Statistics-451 : Applied Statistics for Engineers and Scientist was taught Summer term 2021 at PSU by Subhash Kochar. The problems on this page are from Probability & Statistics for Engineering & Sciences 9th Edition by Jay L. Devore - Duxbury Publisher, and the work mine.
beam <- c(5.9, 7.2, 7.3, 6.3, 8.1, 6.8, 7.0, 7.6, 6.8, 6.5, 7.0, 6.3, 7.9, 9.0,
8.2, 8.7, 7.8, 9.7, 7.4, 7.7, 9.7, 7.8, 7.7, 11.6, 11.3, 11.8, 10.7)
stem(beam)
##
## The decimal point is at the |
##
## 5 | 9
## 6 | 33588
## 7 | 00234677889
## 8 | 127
## 9 | 077
## 10 | 7
## 11 | 368
A representative strength value would be 7.7, as more observations are concentrated around this value than any other.
No, I would argue that the data has a slight positive skewed to the right. I say this because the higher frequency values (in blues) seem to be to the left of the representative value (indicated by the red line), which is to the left of the mean (indicated by the orange line).
Yes there seems to be a small density of values outlying around 11.
## [1] "14.81 %"
An unlikely 14.81% of values exceed 10 MPa.

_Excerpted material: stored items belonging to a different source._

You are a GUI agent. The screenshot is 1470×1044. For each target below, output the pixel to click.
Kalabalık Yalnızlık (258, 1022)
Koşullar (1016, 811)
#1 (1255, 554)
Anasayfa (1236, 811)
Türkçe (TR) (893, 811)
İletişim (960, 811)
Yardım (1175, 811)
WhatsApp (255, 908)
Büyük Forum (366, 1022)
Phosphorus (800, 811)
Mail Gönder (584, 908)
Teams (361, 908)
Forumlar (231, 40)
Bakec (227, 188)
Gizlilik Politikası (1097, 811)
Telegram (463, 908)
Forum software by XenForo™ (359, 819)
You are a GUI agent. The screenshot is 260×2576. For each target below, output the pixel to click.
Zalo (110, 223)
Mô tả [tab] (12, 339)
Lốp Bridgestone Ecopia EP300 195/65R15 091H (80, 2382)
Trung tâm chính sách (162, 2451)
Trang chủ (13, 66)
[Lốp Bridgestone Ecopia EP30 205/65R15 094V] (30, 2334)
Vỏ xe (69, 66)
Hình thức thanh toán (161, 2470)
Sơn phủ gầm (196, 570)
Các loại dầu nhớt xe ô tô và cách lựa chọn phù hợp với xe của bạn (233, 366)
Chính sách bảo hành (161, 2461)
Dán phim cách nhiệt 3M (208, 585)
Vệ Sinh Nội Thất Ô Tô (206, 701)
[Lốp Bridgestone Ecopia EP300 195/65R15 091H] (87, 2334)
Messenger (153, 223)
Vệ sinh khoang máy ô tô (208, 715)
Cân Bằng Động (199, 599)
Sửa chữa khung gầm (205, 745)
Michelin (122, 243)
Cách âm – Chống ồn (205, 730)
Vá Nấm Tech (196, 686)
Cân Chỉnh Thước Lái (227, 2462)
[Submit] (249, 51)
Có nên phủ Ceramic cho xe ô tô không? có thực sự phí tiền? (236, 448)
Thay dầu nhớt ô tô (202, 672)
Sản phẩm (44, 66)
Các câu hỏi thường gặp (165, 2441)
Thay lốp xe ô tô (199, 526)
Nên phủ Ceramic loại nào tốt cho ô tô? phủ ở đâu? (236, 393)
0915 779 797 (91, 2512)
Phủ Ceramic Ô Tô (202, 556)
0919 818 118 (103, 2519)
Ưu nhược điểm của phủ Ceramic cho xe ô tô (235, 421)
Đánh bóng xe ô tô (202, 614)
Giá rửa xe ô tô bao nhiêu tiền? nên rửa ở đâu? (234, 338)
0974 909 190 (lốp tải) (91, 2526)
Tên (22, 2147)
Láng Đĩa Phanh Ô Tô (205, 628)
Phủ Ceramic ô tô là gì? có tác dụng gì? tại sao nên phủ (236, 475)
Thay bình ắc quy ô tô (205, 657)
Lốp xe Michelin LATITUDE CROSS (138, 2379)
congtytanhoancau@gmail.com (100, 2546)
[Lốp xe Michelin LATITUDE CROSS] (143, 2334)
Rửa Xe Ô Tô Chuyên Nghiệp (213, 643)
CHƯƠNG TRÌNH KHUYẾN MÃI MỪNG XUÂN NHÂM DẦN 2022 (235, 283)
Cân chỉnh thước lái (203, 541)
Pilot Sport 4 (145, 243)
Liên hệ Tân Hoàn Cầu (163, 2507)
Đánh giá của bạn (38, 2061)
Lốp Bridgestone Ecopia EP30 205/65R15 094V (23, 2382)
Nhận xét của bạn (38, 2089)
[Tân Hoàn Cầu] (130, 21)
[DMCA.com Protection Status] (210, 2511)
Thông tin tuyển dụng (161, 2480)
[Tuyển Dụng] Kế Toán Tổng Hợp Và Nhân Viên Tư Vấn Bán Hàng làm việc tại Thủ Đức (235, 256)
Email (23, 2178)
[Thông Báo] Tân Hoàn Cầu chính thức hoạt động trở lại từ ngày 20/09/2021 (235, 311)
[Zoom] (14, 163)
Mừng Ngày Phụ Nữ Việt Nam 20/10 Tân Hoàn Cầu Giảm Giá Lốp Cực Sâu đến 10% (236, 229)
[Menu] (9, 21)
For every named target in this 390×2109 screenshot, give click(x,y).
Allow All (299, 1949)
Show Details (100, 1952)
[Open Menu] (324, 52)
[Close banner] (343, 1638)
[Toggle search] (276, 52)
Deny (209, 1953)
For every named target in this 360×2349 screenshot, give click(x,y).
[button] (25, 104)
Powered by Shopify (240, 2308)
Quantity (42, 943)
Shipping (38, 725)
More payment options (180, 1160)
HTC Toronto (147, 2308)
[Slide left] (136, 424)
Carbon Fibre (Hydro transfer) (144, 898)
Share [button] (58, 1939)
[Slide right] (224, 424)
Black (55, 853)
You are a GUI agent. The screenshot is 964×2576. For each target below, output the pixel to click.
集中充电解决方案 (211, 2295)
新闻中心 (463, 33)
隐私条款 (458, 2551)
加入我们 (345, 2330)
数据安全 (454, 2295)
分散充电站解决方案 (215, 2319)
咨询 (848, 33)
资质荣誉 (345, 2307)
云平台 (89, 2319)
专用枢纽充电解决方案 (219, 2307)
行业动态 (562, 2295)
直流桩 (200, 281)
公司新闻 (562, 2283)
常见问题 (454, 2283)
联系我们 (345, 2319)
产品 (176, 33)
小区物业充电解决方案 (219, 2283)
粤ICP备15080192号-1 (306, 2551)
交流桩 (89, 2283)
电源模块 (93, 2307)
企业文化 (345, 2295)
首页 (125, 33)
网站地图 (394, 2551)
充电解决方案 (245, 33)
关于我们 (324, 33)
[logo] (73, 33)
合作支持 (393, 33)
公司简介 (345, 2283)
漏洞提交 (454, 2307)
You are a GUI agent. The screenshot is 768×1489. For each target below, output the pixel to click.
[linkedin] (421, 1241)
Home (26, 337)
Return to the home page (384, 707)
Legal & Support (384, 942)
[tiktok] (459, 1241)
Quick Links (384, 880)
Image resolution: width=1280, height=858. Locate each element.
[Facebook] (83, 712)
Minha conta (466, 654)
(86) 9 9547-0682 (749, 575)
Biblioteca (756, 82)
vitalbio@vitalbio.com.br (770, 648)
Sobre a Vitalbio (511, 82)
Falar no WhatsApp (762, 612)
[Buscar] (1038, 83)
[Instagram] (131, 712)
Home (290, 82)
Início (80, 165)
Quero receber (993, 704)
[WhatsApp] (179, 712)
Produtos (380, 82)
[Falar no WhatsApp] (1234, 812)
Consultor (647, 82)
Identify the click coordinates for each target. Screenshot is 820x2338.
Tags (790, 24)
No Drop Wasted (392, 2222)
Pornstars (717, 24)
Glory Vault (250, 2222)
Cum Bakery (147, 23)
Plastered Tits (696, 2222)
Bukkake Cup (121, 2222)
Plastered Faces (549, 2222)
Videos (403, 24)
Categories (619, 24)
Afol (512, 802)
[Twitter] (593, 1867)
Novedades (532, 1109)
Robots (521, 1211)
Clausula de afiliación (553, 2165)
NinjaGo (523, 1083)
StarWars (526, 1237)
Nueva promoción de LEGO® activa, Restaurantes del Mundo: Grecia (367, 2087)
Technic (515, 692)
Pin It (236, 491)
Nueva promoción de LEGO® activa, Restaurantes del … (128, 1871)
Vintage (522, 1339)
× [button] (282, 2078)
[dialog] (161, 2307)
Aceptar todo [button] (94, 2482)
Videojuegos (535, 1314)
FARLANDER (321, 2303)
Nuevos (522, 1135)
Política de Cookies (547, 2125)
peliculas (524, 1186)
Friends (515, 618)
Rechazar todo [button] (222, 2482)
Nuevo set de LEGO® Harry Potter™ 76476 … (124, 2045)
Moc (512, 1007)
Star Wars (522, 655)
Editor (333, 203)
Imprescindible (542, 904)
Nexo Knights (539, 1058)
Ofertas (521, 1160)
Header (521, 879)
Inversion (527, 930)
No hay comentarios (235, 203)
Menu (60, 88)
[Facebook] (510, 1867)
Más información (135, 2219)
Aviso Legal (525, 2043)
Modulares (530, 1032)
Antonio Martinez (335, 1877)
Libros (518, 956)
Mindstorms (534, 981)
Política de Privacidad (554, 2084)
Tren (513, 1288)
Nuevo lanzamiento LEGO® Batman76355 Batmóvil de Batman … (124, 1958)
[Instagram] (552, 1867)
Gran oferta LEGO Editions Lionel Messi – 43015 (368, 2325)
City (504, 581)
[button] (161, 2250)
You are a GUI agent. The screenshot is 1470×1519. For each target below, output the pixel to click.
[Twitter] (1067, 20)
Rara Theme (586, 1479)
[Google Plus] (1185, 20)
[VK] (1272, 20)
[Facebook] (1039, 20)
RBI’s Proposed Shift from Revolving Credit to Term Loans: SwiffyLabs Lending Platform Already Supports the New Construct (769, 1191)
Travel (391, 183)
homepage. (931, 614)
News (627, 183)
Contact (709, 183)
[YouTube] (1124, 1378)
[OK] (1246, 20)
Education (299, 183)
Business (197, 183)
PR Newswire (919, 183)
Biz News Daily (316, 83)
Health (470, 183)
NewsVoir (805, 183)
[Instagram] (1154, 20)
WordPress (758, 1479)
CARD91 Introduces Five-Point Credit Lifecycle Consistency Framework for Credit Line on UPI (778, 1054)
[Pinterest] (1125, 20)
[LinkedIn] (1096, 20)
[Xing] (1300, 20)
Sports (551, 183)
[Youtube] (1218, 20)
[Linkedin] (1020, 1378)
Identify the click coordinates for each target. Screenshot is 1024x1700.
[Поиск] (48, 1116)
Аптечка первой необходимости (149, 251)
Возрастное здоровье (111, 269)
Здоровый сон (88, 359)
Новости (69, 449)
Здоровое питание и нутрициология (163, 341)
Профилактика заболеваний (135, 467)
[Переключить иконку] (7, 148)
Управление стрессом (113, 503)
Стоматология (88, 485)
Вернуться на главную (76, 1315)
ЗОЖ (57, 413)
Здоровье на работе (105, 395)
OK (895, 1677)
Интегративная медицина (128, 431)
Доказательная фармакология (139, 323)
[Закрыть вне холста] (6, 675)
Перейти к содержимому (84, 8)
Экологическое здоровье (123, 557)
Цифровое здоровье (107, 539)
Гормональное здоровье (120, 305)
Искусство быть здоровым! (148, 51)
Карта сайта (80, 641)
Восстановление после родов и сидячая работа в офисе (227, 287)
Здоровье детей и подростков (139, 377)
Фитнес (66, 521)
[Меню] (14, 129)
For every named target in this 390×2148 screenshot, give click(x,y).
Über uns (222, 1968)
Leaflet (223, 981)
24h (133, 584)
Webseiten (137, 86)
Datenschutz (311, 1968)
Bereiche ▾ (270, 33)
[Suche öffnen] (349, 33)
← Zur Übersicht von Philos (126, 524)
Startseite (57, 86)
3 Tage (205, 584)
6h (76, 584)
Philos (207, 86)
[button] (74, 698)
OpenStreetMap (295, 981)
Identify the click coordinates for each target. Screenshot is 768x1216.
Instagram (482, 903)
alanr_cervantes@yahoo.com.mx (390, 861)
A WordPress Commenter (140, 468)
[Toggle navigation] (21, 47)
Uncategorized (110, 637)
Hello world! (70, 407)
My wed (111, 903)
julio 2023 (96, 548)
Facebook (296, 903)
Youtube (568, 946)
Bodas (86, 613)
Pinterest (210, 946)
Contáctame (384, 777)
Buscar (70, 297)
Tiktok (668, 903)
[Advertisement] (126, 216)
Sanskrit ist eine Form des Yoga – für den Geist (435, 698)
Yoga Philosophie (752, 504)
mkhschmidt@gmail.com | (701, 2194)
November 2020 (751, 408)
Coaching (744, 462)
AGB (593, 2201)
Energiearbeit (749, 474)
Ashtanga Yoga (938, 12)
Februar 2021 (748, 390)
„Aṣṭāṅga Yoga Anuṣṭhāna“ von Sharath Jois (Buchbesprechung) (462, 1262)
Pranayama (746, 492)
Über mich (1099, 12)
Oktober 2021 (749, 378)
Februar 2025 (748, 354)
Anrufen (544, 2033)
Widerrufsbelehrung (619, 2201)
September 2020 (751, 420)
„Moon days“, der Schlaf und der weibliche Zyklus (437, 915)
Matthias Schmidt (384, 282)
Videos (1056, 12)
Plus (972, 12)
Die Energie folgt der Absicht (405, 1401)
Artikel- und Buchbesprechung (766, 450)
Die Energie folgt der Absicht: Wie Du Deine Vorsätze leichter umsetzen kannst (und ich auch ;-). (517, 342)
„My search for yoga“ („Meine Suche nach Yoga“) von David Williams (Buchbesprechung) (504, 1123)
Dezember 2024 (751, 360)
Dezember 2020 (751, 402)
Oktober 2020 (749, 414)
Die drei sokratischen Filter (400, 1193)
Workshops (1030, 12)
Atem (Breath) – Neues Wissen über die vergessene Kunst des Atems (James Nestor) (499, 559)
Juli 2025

wood.g <- c(.31, .35, .36, .36, .37, .38, .40, .40, .40,
.41, .41, .42, .42, .42, .42, .42, .43, .44,
.45, .46, .46, .47, .48, .48, .48, .51, .54,
.54, .55, .58, .62, .66, .66, .67, .68, .75)
##
## The decimal point is at the |
##
## 0 | 344444444444444444
## 0 | 555555555566677778
##
## The decimal point is 1 digit(s) to the left of the |
##
## 3 | 156678
## 4 | 0001122222345667888
## 5 | 14458
## 6 | 26678
## 7 | 5
##
## The decimal point is 1 digit(s) to the left of the |
##
## 3 | 1
## 3 | 56678
## 4 | 000112222234
## 4 | 5667888
## 5 | 144
## 5 | 58
## 6 | 2
## 6 | 6678
## 7 |
## 7 | 5
Looking at the three stem-and-leaf displays there are a few interesting features about the gravity for various wood types used in construction data that stands out. Dropping the last digit in the data, the first stem-and-leaf display shows us that there’s an even number of values that are >0.5 and 0.5that appear most dense around 0.4. The second and third stem-and-leaf displays show us that these values are most dense about 0.42, with a small blip around 6.6 and obvious outlier for value 0.75.
cylinders <- c(6.1, 5.8, 7.8, 7.1, 7.2, 9.2, 6.6, 8.3, 7.0, 8.3,
7.8, 8.1, 7.4, 8.5, 8.9, 9.8, 9.7, 14.1, 12.6, 11.2)
##
## The decimal point is at the |
##
## 5 | 8
## 6 | 16
## 7 | 012488
## 8 | 13359
## 9 | 278
## 10 |
## 11 | 2
## 12 | 6
## 13 |
## 14 | 1
## cylinders
## 5.8 6.1 6.6 7 7.1 7.2 7.4 8.1 8.5 8.9 9.2 9.7 9.8 11.2 12.6 14.1
## 1 1 1 1 1 1 1 1 1 1 1 1 1 1 1 1
## 7.8 8.3
## 2 2
## [1] 8.575
## [1] 8.2
This data of cylinders also appears to have a slight positive skew, shown by mean (orange line) to the right of the median (red line) and mode (yellow line). However the mean is a lot closer to the median and mode in this than in the previous graph because there appear to bee less extreme observations.
14.1 appears to be an outlying strength value, as well as 11.2 and 12.6. Without these three values the mean and median are almost identical, shown below in cylinders.clean.
## [1] 6.1 5.8 7.8 7.1 7.2 9.2 6.6 8.3 7.0 8.3 7.8 8.1 7.4 8.5 8.9 9.8 9.7
## [1] 7.858824
## [1] 7.8
## [1] "15 %"
About 15% of the data observations exceed 10 Mpa.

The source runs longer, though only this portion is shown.